Denver homeless program struggles to reduce death rates
By JENNIFER BROWN, The Colorado Sun
DENVER (AP) — When people who had been homeless for years left the streets of Denver to move into apartments, they were much less likely to end up in hospital emergency rooms or locked up in jail .
But they still died at the same rate as those living outside.
That’s the grim finding of a new study by Denver’s Social Impact Bond program, which sends outreach workers to find the biggest users of taxpayer-funded services, including hospitals, drug rehabilitation centers and the prison. Hundreds of chronically homeless people have been housed through the program, which began seven years ago.
Previous research has shown that the first 250 participants cost the government a total of $7.3 million a year as they lived outdoors and in shelters and navigated the health care and criminal justice systems. After they were housed, the researchers found a 40% reduction in arrests, a 30% reduction in prison stays, a 65% decrease in drug addiction services, and a 40% drop in emergency room visits.
The cuts were half the cost of the program, which was launched with $8.6 million from eight private investors as well as local housing resources.
But as these researchers from the Urban Institute based in Washington, D.C., worked on the earlier study, they noticed high levels of mortality among those living in supportive housing, which not only comes with support rent, but also mental health and addiction treatment. .
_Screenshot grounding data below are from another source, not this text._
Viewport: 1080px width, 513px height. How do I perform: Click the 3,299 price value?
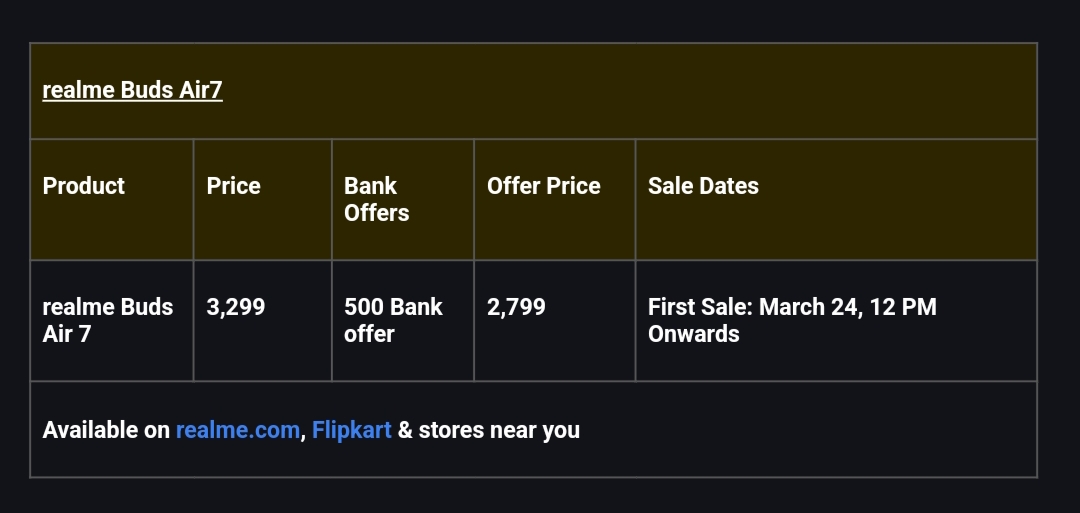[x=236, y=307]
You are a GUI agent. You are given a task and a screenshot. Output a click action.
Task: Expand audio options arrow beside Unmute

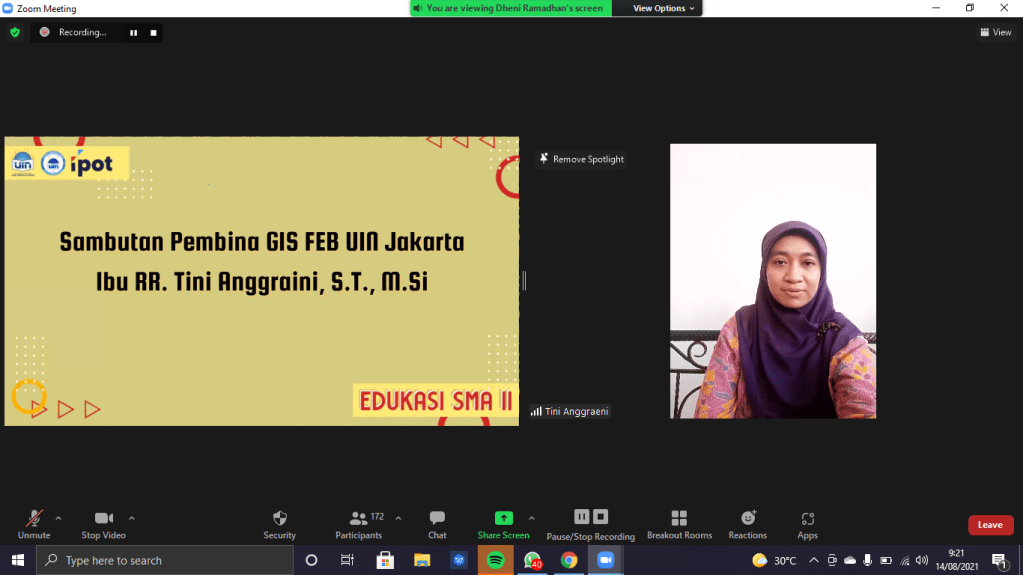coord(58,518)
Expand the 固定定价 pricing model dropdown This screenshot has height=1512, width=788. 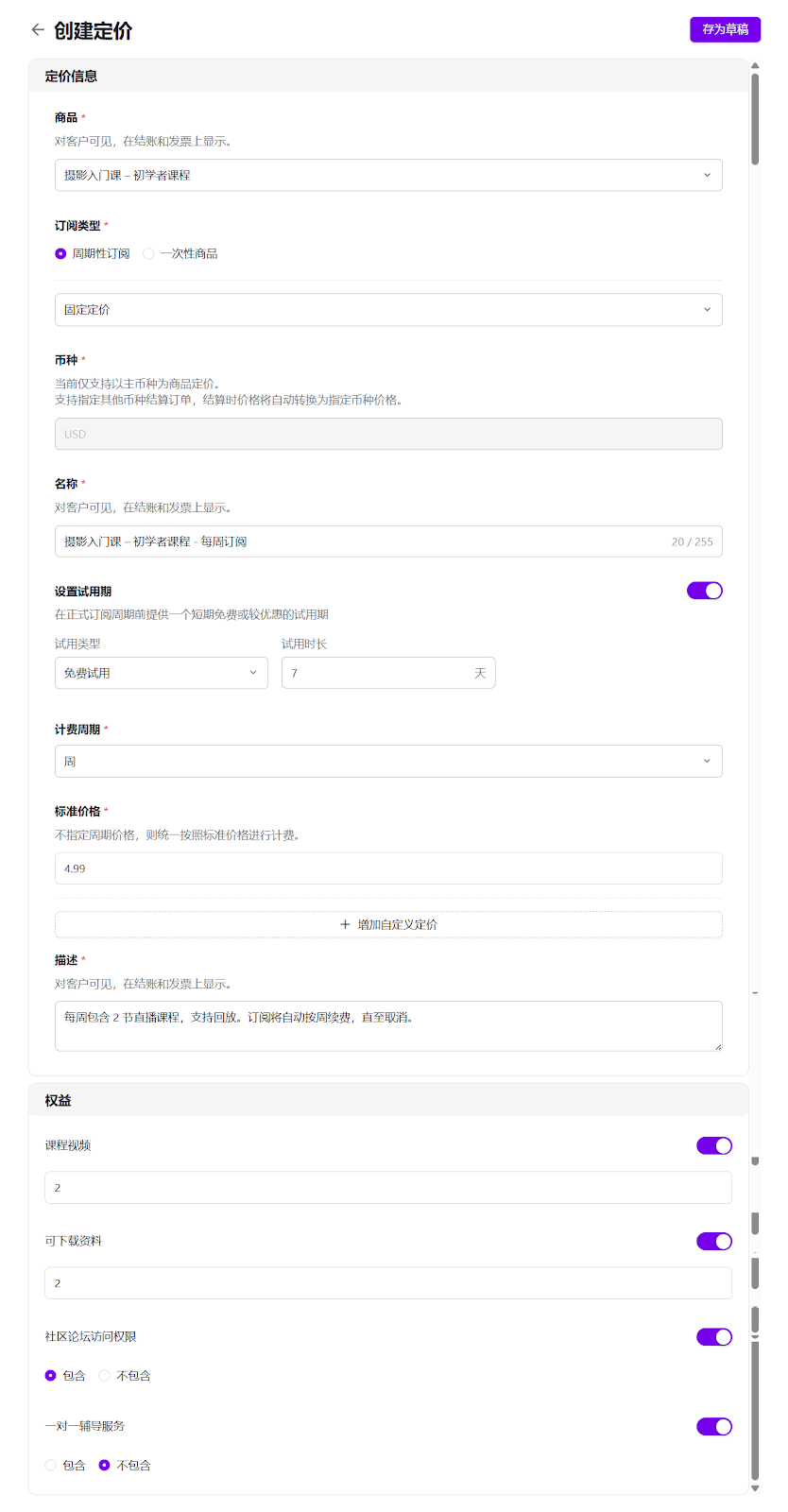point(387,310)
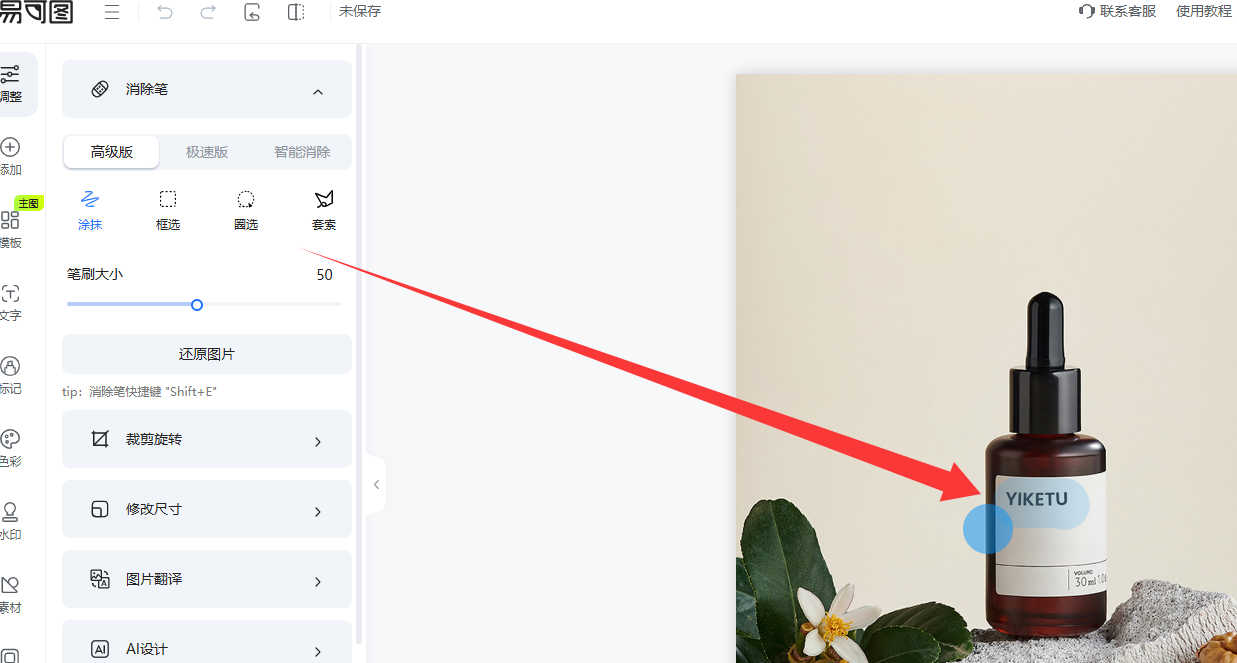Expand the 图片翻译 section

click(207, 579)
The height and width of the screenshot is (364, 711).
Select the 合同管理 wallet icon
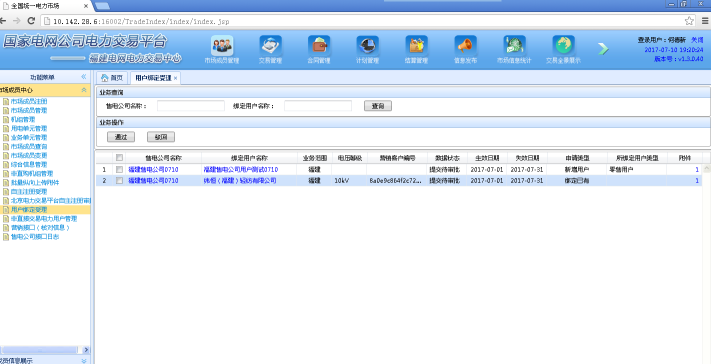click(319, 46)
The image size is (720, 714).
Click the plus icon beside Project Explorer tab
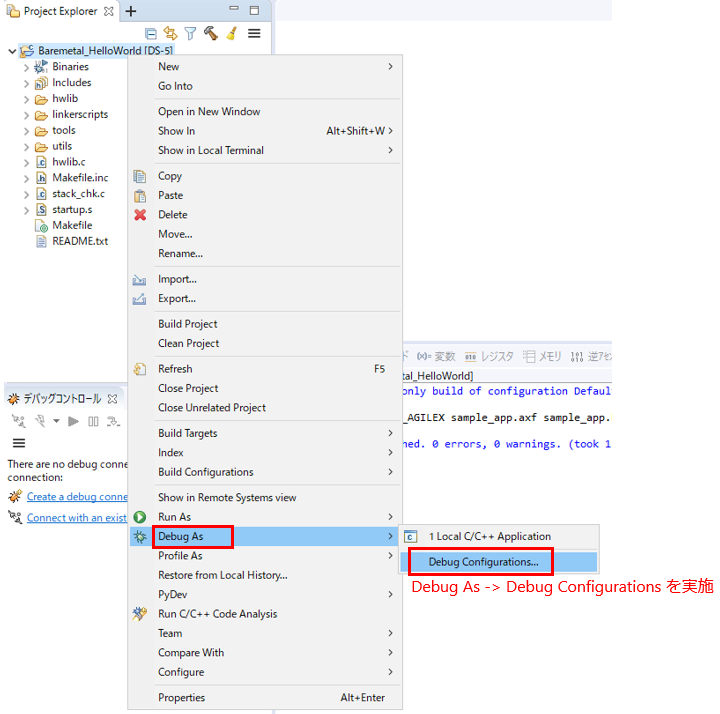(130, 11)
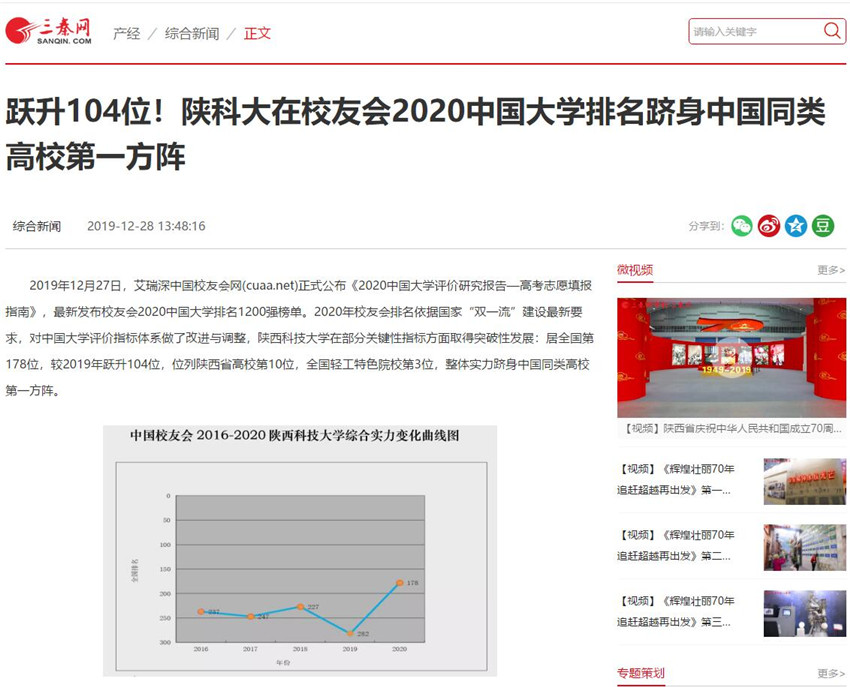Screen dimensions: 850x687
Task: Click the thumbnail for 辉煌壮丽70年 第三 video
Action: (804, 613)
A second study confirms this: the mortality rate of people living in apartments is the same as that of people living outside.
The institute looked at mortality data from 532 people who had moved into supportive housing from 2016 to 2019, then compared it to 529 people who were homeless and receiving community services through nonprofits and government organizations. .
Around 10% of the housed group – 53 people – had died, a number the researchers called “extremely tragic”. Meanwhile, 9% of those who were still homeless had died. This is despite the fact that program participants had a 155% increase in doctor’s office visits.
The conclusion was that a few years in supportive housing were not enough to reverse the long-term health and stressful effects of homelessness, which often include mental health issues and addictions.
“We just wanted to dig deeper into that number. It’s such a tragic number,” said Sarah Gillespie, the Urban Institute’s associate vice president for metropolitan housing and communities policy. “People were entering the program with very significant health issues.”
Not a single sheltered person died from exposure, while seven people from the homeless group died from exposure, a cause of death often linked to having no shelter during extremely hot temperatures or cold. It was heartening to find that those housed are not freezing to death at least, Gillespie said.
“Dying indoors with access to services is very different from dying on the street,” she said.
Other causes of death for people in both groups varied. Drug overdoses accounted for 2% of deaths, while injuries, liver disease, circulatory disease and alcohol use disorders each accounted for 1% of deaths. Smaller fractions of the groups died from homicide, cancer, COVID, diabetes and alcohol overdose.
The average life expectancy of a chronically homeless person is 54 years, according to the Colorado Coalition for the Homeless.
The death rate for those housed was so high, the researchers concluded, because the program targets people who are most at risk of dying on the streets. The Colorado Coalition for the Homeless, the Denver Mental Health Center and other groups create lists of people who make frequent ambulance rides and regularly spend nights in hospitals and jail. Then, outreach workers visit camps and shelters to try to find them.
Once found, they are offered a place in the program, which is funded by government and private investment.
Denver expanded the program in 2018, and in 2021 the US Treasury Department offered the city $6 million in new federal funding if the program can show lower Medicare and Medicaid billings over the next few years. If the city can keep 125 new people housed, it won’t have to repay the money.
Previous research found that 86% of people in the program were still housed after one year, and 77% were still housed after three years.
The program has provided a wealth of data and potential research on homelessness costs. “We were able to shed some light on common myths,” Gillespie said. “One of them is that people want to be homeless and they choose that.”
Out of hundreds of accommodations offered, only a few said no. It’s also a rare look at how intervention programs can help those who haven’t sought help.
“The project succeeded in targeting the most vulnerable residents – not those who walked through the door and asked for it,” she said.